Upon opening up about my own experiences, I discovered a trove of women dealing with equally pesky ups and downs with female hormones. And not all of them were moms who had recently stopped breastfeeding. Some of these women were trying to conceive and others were simply adjusting to new norms as they inched closer to 40 or 50 years old. Still others were feeling the uncomfortable symptoms of severe menstrual cramps, bloating and acne every month, or extremely long and heavy menstrual cycles. All of these women, in different walks of life, made me realize that very few of us actually know how to help our bodies find hormonal balance and wellness. While it’s true that we can’t control every aspect of our hormones, there’s still a lot we can do to take over the reigns. (Frequently, this kind of holistic advice isn’t readily available or discussed. We have to go hunting for it.)  
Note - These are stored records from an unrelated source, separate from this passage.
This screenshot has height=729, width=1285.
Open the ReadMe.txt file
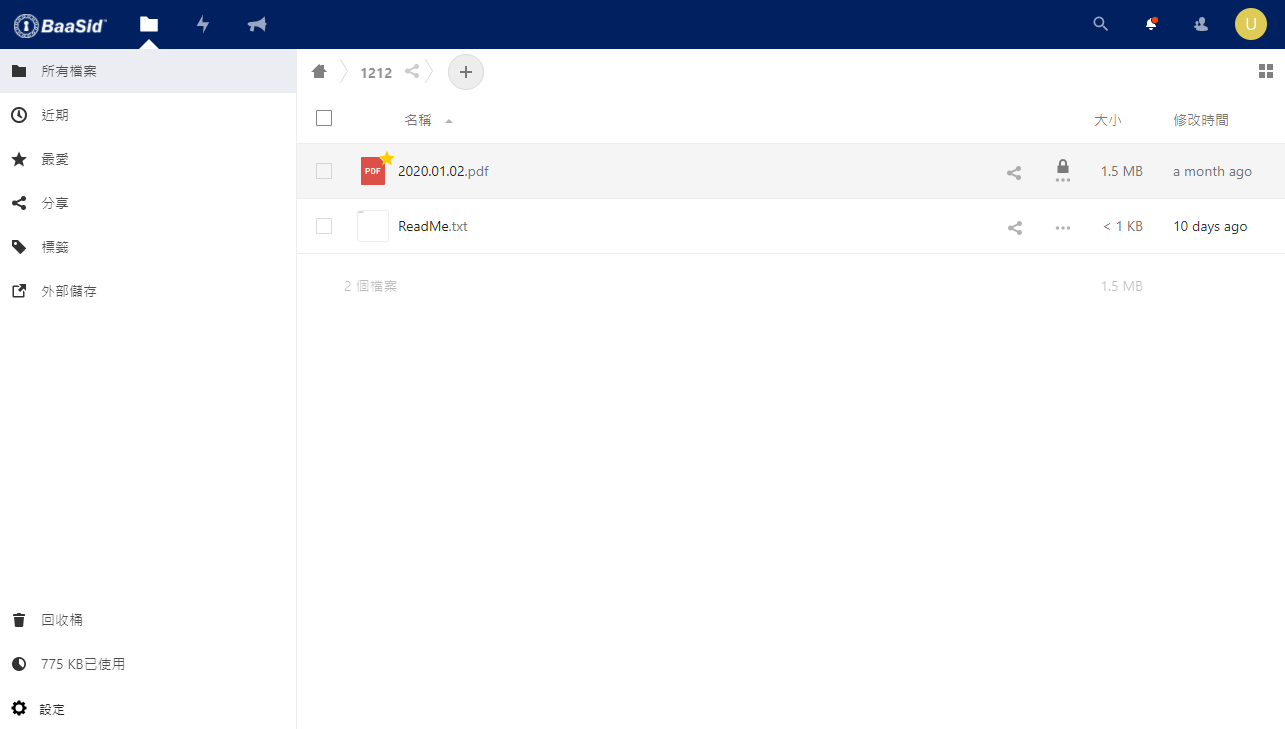coord(432,226)
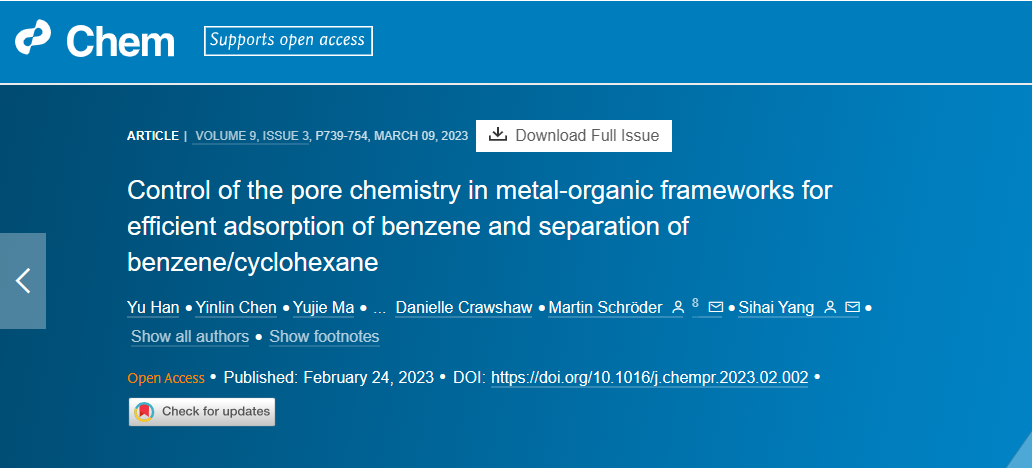This screenshot has height=468, width=1032.
Task: Open the DOI link 10.1016/j.chempr.2023.02.002
Action: click(650, 378)
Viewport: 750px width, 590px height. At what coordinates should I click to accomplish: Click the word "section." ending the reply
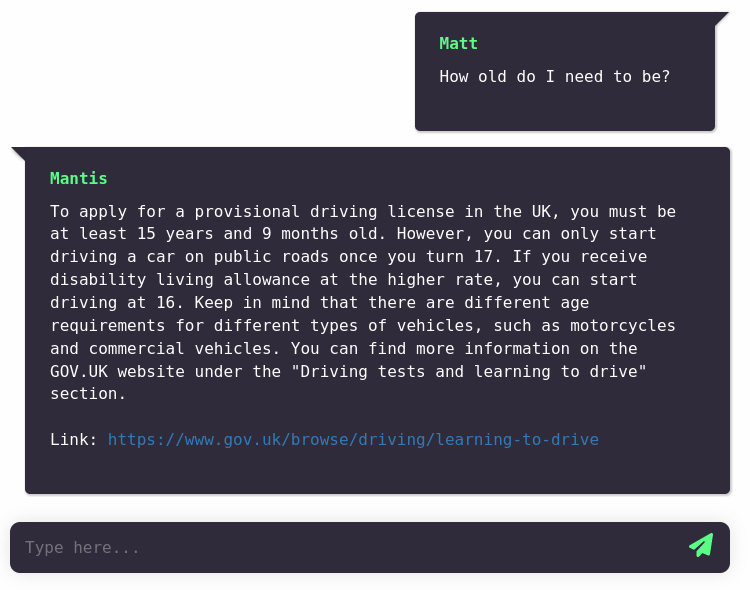pos(89,394)
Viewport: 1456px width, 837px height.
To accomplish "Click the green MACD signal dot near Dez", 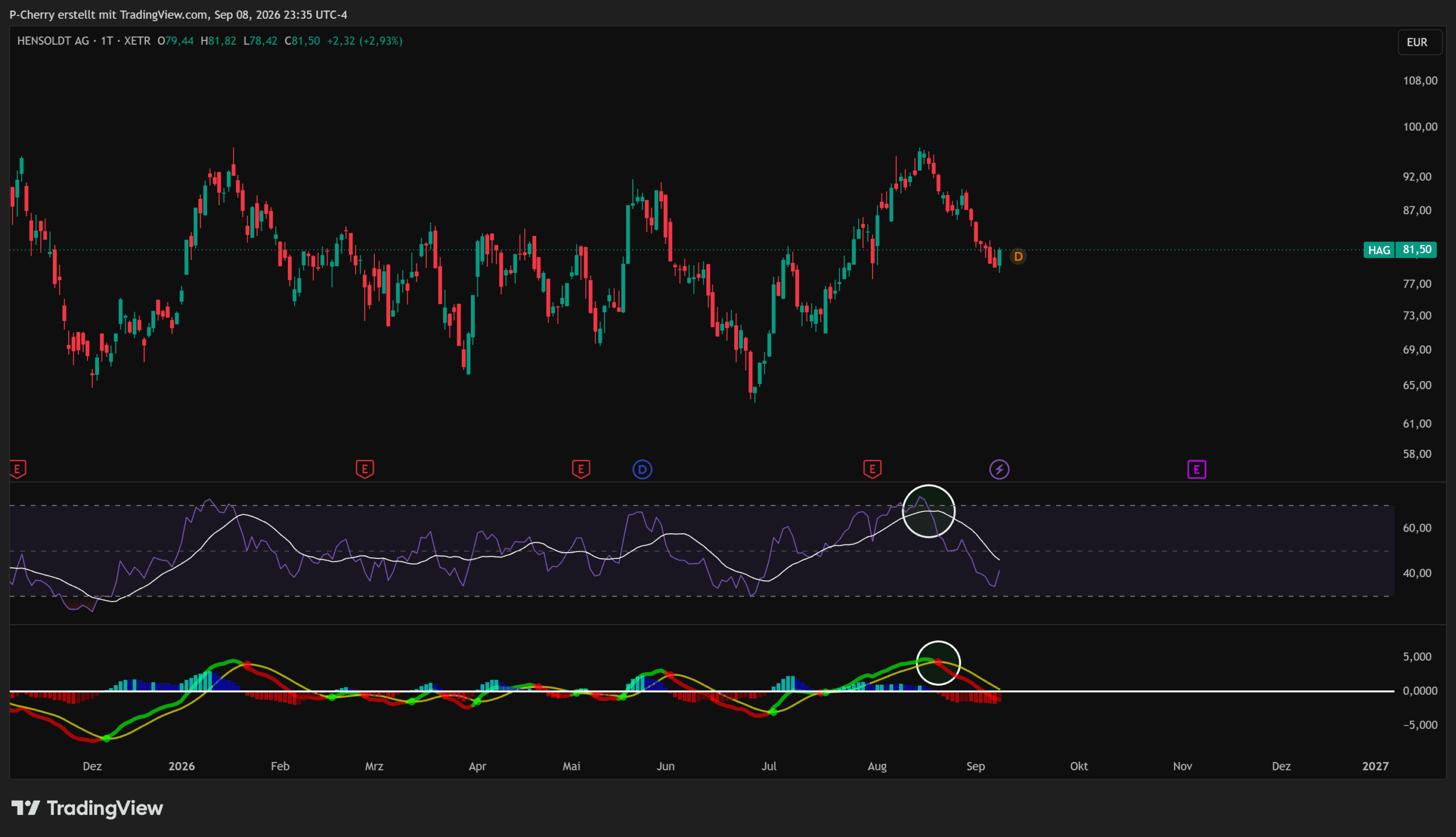I will (106, 739).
So, here are the three hormones that can cause us woes and foods we can eat to help them find balance in our bodies:

 

Prostaglandins

These hormones play a major role “in a wide range of body functions such as the contraction and relaxation of smooth muscle, the dilation and constriction of blood vessels, control of blood pressure, and modulation of inflammation.” Prostaglandins are also involved in the start of labor for pregnant women, causing the uterus to contract. In fact, semen contains a lot of prostaglandins in it and may be one of the reasons that sex around the timing of one’s due date is said to jump start labor for some women. Forgive me, I had to throw out that weird but interesting factoid. Lastly, prostaglandins play a major role in inflammation in the pelvic region, especially. An imbalance of the different types of prostaglandins (PgE1, Pg E2 & PgE3) can lead to increased local inflammation and heavy menstrual cramps.
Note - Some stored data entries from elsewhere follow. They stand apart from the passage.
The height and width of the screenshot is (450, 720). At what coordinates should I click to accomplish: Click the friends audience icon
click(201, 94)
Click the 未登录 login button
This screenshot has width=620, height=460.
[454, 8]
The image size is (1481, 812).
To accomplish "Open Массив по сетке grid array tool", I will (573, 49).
Prostaglandins can become out of balance and cause pesky, painful PMS symptoms when fatty acid supplies are too low. Essential fatty acids include both Omega-6 fatty acids and Omega-3 fatty acids, and they operate best in our bodies when they’re in balance with one another. When fatty acids are available within the body, The Center of Genetics, Nutrition and Health (based in Washington, DC) has found additional benefits for the reduction of breast cancer, rheumatoid arthritis and asthma! This is pretty mind-blowing and awesome (to me). So, even if your menstrual cycles are pain free and regular, there are still many benefits to eating a diet with plenty of fatty acids of both kinds. But note: Most people are deficient in Omega-3s and need to eat more foods chocked full of them. This begs the next question; Where can we find these foods?

 

Omega-6 Fatty Acid Foods

  • Flaxseed oil, flaxseeds, flaxseed meal
  • Hempseed oil, hempseeds
  • Grapeseed oil
  • Seeds such pumpkin seeds and raw sunflower seeds
  • Nuts, including pignolia (pine) nuts and pistachios
  • Borage oil, evening primrose oil, black currant see oil
  • Acai
  • Corn
  • Sunflower
  • Soybean
  • Cottonseed oil

Omega-3 Fatty Acid Foods

  • Salmon Fish Oil and Alaskan Salmon (wild-caught)
  • Cod Liver Oil
  • Walnuts
  • Chia Seeds
  • Ground Flaxseeds
  • Albacore Tuna
  • Hemp Seeds
  • White Fish
  • Anchioves
  • Egg Yolks

If you’re hesitant about adding any of these important Omega-3 foods to your grocery list then you can check out one of two convenient options for an Omega-3 boost to your system:

  1. Oatmega – a protein/snack bar full of fish oils that comes in a variety of flavors (don’t worry, you can’t taste the fish oil)
  2. Daily Harvest – a monthly, smoothie-delivery company that has creative, delicious and healthy ingredients, and several smoothie flavors that include omega-rich foods (I’m debating stocking my freezer full of these yum-yums)

 

 

Estrogen

For a long time women have naturally assumed that the aging process is accompanied by a precipitous decline in estrogen as we creep towards menopause (or sometimes fall headfirst into it). We hear that the older we get the less estrogen we have. In fact, by about 50 years old, women have approximately 35% less estrogen than they did in their “younger years.” But that’s not the full picture of what’s happening in our bodies…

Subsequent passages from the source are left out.